The above video play list is of a course taught by the National Association of Counties. The instructor is Jacqueline Byers, the Director of Research County Services Department. She has also served as an adjunct professor at the Carl Vinson Institute of Government at the University of Georgia.

I present this course to you so that you might understand how important your local county government is to your daily life, and to show you why...if we are to take our government back from the socialists and progressives...we must begin at the local level. getting your guy of gal elected Congress Critter is a good thing, but it is better that you get good conservatives elected at the local and state level, where they will have more of an influence on the policies of government.

For more information on NACO, visit their website and look through their resources.
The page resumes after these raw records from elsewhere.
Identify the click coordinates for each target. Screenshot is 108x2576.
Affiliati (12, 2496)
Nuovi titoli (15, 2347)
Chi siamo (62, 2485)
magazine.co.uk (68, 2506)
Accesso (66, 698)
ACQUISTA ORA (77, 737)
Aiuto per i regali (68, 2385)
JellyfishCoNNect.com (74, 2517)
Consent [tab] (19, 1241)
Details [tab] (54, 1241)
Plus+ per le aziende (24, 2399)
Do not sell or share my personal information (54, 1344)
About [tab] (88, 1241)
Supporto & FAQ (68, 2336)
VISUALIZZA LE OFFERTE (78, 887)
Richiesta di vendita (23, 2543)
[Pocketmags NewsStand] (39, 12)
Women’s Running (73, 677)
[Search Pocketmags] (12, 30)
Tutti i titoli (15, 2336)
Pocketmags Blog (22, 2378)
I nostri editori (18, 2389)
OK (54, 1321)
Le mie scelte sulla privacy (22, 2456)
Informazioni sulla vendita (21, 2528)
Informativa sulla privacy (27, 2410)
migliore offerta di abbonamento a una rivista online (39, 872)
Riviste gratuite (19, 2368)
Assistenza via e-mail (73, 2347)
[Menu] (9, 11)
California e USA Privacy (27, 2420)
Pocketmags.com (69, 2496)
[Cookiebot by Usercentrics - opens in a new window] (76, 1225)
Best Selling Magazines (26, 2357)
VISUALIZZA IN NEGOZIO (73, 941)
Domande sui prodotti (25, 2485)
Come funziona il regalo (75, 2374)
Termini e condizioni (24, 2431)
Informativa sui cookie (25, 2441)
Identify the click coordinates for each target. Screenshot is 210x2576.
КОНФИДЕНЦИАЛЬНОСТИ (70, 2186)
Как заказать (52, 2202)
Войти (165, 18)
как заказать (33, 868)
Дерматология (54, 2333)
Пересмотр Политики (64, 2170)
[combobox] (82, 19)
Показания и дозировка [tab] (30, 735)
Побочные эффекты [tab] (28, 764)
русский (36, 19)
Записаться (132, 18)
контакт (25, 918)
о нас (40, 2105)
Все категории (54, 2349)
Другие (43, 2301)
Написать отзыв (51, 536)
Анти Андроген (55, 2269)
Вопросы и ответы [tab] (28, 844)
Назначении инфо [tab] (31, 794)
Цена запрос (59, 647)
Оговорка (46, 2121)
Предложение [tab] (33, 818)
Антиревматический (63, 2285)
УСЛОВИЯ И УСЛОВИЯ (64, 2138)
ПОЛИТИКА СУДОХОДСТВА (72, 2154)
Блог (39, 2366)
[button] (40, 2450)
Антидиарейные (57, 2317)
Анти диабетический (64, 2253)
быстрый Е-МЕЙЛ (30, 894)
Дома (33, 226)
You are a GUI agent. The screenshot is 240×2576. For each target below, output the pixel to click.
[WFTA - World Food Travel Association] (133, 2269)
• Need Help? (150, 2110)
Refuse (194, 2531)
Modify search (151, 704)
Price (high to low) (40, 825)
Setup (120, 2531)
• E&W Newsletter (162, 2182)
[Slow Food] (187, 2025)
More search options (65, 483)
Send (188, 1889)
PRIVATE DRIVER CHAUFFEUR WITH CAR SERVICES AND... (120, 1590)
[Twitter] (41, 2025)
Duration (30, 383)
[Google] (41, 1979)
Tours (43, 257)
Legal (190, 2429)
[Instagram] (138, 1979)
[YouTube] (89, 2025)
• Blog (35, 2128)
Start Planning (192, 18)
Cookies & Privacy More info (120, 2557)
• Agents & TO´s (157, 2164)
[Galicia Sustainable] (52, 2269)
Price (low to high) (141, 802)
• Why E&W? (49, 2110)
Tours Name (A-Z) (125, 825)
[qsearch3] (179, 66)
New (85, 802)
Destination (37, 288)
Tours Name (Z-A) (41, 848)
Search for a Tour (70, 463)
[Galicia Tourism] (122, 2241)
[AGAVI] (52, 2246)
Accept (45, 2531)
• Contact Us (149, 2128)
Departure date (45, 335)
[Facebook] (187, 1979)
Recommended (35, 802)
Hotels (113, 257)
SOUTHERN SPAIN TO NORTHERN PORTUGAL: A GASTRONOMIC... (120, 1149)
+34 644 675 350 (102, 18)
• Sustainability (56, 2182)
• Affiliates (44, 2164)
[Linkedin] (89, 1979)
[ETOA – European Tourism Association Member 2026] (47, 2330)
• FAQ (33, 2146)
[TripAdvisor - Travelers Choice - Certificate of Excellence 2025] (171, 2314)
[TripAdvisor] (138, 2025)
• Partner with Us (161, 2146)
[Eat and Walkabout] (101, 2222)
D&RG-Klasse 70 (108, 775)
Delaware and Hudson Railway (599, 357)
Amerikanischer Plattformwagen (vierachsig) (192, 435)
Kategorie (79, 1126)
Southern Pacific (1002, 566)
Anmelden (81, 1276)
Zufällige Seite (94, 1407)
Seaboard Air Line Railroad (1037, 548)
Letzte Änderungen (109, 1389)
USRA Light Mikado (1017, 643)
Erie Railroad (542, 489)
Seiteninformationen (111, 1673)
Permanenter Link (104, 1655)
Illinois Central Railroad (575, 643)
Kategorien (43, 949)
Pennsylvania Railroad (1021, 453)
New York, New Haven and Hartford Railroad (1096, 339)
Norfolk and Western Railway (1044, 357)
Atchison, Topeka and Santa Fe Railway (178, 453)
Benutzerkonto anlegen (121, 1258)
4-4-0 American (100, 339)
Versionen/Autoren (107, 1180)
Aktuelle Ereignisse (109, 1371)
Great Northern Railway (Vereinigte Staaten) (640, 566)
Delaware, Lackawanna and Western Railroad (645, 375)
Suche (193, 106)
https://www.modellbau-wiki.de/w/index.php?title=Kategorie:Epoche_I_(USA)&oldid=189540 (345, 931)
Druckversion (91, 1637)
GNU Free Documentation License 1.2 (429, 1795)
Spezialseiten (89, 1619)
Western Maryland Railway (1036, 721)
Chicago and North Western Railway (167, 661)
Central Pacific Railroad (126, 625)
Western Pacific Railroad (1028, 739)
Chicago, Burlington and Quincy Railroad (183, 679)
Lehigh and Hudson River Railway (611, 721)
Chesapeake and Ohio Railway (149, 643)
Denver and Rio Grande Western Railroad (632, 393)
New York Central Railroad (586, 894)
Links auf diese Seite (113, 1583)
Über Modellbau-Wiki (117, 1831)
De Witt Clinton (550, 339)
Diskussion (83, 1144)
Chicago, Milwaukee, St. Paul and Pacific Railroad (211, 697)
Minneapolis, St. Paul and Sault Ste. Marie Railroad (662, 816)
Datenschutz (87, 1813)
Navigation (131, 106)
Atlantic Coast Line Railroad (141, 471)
You will have a whole new perspective once you do that and attend a meeting of your local county commissioners.

Websites and document of interest:


Carl Vinson Institute of Government

County Leadership Handbook [pdf download]

A Note on Citizen Journalism

I am lucky that the county I live in (Macon County) is a conservative county, where the Democrats are often more genuinely conservative than Republicans in other counties, especially where fiscal policies are concerned. I know all the commissioners and they are decent, hard working people.

What I would like to see is that people take an interest in making sure that their local elected officials are held to account for their actions to the voters. One way to do that is to attend the meetings and take notes, pictures, and if you are comfortable doing so, record the entire meeting and post it, along with your notes and observations on the Internet. I know that there are newspapers that send reporters to the meetings where they are supposed to do that. The sad thing is that they don't report everything that happens in these meetings, and they often have a liberal bias when they make their reports. Sometimes, they may even miss meetings and rely on information passed along to them by the clerk to the board. While I myself don't have a perfect attendance record, I have been to city and county meetings where I was the only person there that was not an employee of the city or county...and not one news agency had a reporter there.

If you do decide that you are interested in becoming a citizen journalist, please don't go into these meetings with a chip on your shoulder or act like you are wearing tights and cape. You are just a citizen who is interested in learning more about what your elected officials are doing, and have an interest in sharing your observations with others.

You must realize that even the people on these boards who hold political views that are diametrically opposed with those you hold are very often good people trying to do what they think is good for the people of the local area.

Too many people think that just because they have a camera or a blog that it makes them special. it doesn't.

The chief ingredient a citizen journalist needs, especially one who covers local meetings, is intestinal fortitude to sit through sometimes very long meetings with people speaking about things that you may not particularly want to hear. It is not glamorous, but it is very important to pay attention so that you can see how things are supposed to work and it will help you recognize when things aren't working.

Those are just some of my thoughts on the matter, for what it's worth.

You can see my videos of recent meetings of the Macon County Commissioners and the Franklin Town Board of Aldermen to help you get an idea of what I would like to see people do in every county and town in America. This is but one of the steps to taking our government back.